III. Среда. (Гр, № 2, 8 янв.) Выпуск посвящён судебной реформе в связи с введением суда присяжных и пресловутой формуле «среда заела», которую Достоевский опровергал ещё на страницах «Записок из Мёртвого дома» (1860—1862). Автор приводит ряд картинок-примеров, когда приговор, вынесенный присяжными, совершенно не соответствует тяжести преступления.
IV. Нечто личное. (Гр, № 3, 8 янв.) своеобразный ответ автора «Бесов» тем критикам, которые ставили его в один ряд с авторами «антинигилистических» романов. Вспоминается здесь и история с повестью «Крокодил», которую в демократическом лагере посчитали пасквилем на Н. Г. Чернышевского. Достоевский горячо отвергает эти инвективы и, не затушёвывая своих идейных расхождений с демократическим лагерем и Чернышевским конкретно, недвусмысленно выразил своё сочувствие и уважение к последнему как «сам бывший ссыльный и каторжный».
V. Влас. (Гр, № 4, 22 янв.) Очерк.
VI. Бобок. (Гр, № 6, 5 фев.) Рассказ.
VII. «Смятенный вид». (Гр, № 8, 19 фев.) Здесь Достоевский, разбирая повесть Н. С. Лескова «Запечатленный ангел» (РВ, 1873, № 1), поднимает вопрос о движениях в русском сектантстве 1870-х гг. и о недостаточно действенном отношении православных священников к своей миссии. Признавая художественные достоинства повести, автор ДП выразил своё недоверие достоверности описанных в ней событий: неужели православные священнослужители так беспомощны и бесправны перед чиновниками?..

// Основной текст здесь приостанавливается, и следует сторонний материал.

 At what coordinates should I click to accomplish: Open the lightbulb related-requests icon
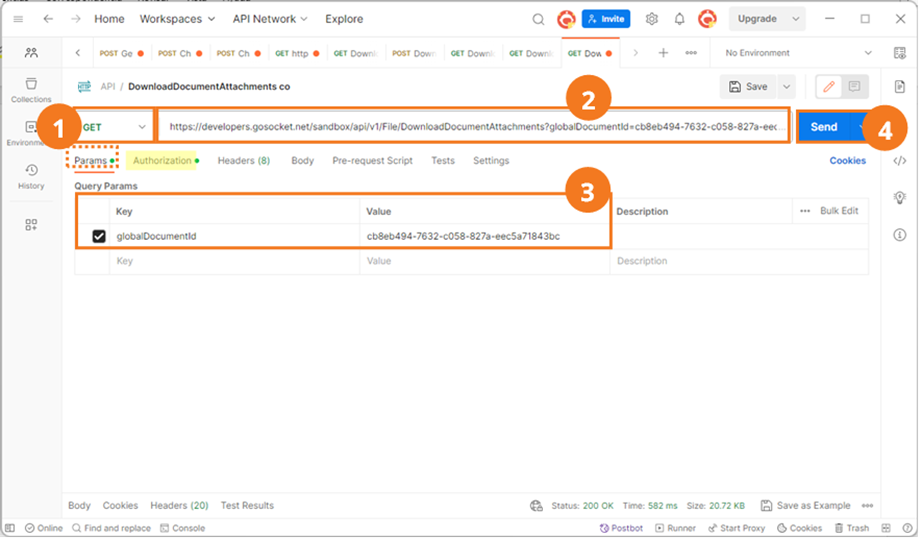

VIII. Полписьма «одного лица». (Гр, № 10, 5 мар.) Статья написана в пародийном ключе. Источником послужили, во-первых, полемические выступления газеты «Голос» против первых выпусков ДП, во-вторых, – полемика между В. П. Бурениным (СПбВед) и Н. К. Михайловским (ОЗ). Объектом пародии стали фельетоны Буренина, направленные против Михайловского и других сотрудников демократического журнала. «Одно лицо» уже являлся в ДП автором рассказа «Бобок» (псевдоним дан ему редакцией), в конце же он подписывается вторым псевдонимом, имеющим пародийное звучание – Молчаливый наблюдатель.